The Spectator

The Spectator at war: Brave little Belgium

From ‘The Starving Belgians’, The Spectator, 8 May 1915:

The two hundred thousand Belgian refugees who are being provided for in the United Kingdom have made us feel that the refugee question is part of our daily life. We hear of the refugees wherever we go; we see them; our everyday conversation is concerned with them. Yet our own preoccupying experience is but a fraction of the whole question of caring for the Belgians. It is humiliating to reflect how far the vividness of small daily impressions exceeds that of the greater things which have to be imagined. The conditions in Belgium at this moment challenge the imagination to bestir itself if ever events in history did. A brave little nation with a militia for an army, but a soul equal to any fate, stood in the way of a ruthless giant. It knew that it would suffer; that its beautiful cities, its manufacturing towns humming with industry, its highly farmed lands, would resound to the tramp of armed myriads of invaders. It knew that it would lose the flower of its manhood. But it held all these things worth while for honour.
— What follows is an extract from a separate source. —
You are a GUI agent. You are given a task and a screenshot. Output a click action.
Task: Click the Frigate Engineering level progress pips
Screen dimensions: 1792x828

We trust, nevertheless, that no one thought quite so basely of his fellow men as to believe that the penalty extracted by Germany for honourable conduct would be so horribly cruel as it has been. One’s imagination is still too slow, too clumsy, or, it may be, too much number by a succession of infamies, to grasp what the facts about Belgium mean. Wave upon wave of refugees left the country, but seven million persons remained to brave out the situation. It is these people about whom we wish to write and one whose behalf we desire to appeal.